▶ [GOAL]
Copy out every line of the data below that contains the string "coordinates". Uppercase and lowercase must match.

+++ TASK INPUTS +++

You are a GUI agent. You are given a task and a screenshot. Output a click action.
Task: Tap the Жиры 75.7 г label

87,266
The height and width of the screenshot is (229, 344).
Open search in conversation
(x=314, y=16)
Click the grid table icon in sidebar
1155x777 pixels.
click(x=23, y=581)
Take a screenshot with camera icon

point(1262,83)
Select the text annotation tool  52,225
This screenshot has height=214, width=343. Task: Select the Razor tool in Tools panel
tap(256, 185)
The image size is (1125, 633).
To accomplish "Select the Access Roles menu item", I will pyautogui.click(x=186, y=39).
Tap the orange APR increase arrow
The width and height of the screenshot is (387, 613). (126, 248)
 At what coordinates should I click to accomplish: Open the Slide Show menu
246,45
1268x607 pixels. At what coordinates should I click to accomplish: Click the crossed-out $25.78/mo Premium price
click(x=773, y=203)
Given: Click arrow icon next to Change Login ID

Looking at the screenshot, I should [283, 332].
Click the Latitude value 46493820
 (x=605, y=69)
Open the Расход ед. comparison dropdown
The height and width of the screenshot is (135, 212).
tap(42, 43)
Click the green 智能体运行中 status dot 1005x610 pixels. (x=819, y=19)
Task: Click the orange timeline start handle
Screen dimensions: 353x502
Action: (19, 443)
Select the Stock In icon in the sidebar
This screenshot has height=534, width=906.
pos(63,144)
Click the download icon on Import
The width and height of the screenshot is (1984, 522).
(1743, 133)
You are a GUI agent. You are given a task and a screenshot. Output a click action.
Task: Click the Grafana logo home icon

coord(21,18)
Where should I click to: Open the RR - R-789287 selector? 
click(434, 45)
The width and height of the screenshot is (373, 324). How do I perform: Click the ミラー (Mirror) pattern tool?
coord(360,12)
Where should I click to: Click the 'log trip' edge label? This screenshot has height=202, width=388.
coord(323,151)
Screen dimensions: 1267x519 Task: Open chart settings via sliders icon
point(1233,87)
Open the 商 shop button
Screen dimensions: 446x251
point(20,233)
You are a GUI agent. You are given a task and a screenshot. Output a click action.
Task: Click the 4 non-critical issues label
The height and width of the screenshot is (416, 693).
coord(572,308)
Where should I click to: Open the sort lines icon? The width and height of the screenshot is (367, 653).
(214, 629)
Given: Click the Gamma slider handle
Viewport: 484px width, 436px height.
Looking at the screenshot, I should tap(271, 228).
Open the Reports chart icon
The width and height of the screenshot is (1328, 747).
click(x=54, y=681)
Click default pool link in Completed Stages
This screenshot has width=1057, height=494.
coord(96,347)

+++

▶ [SOLUTION FOR THIS EXERCISE]
 At what coordinates should I click to accomplish: Open the Slide Show menu
1268x607 pixels. At what coordinates should I click to accomplish: Click the crossed-out $25.78/mo Premium price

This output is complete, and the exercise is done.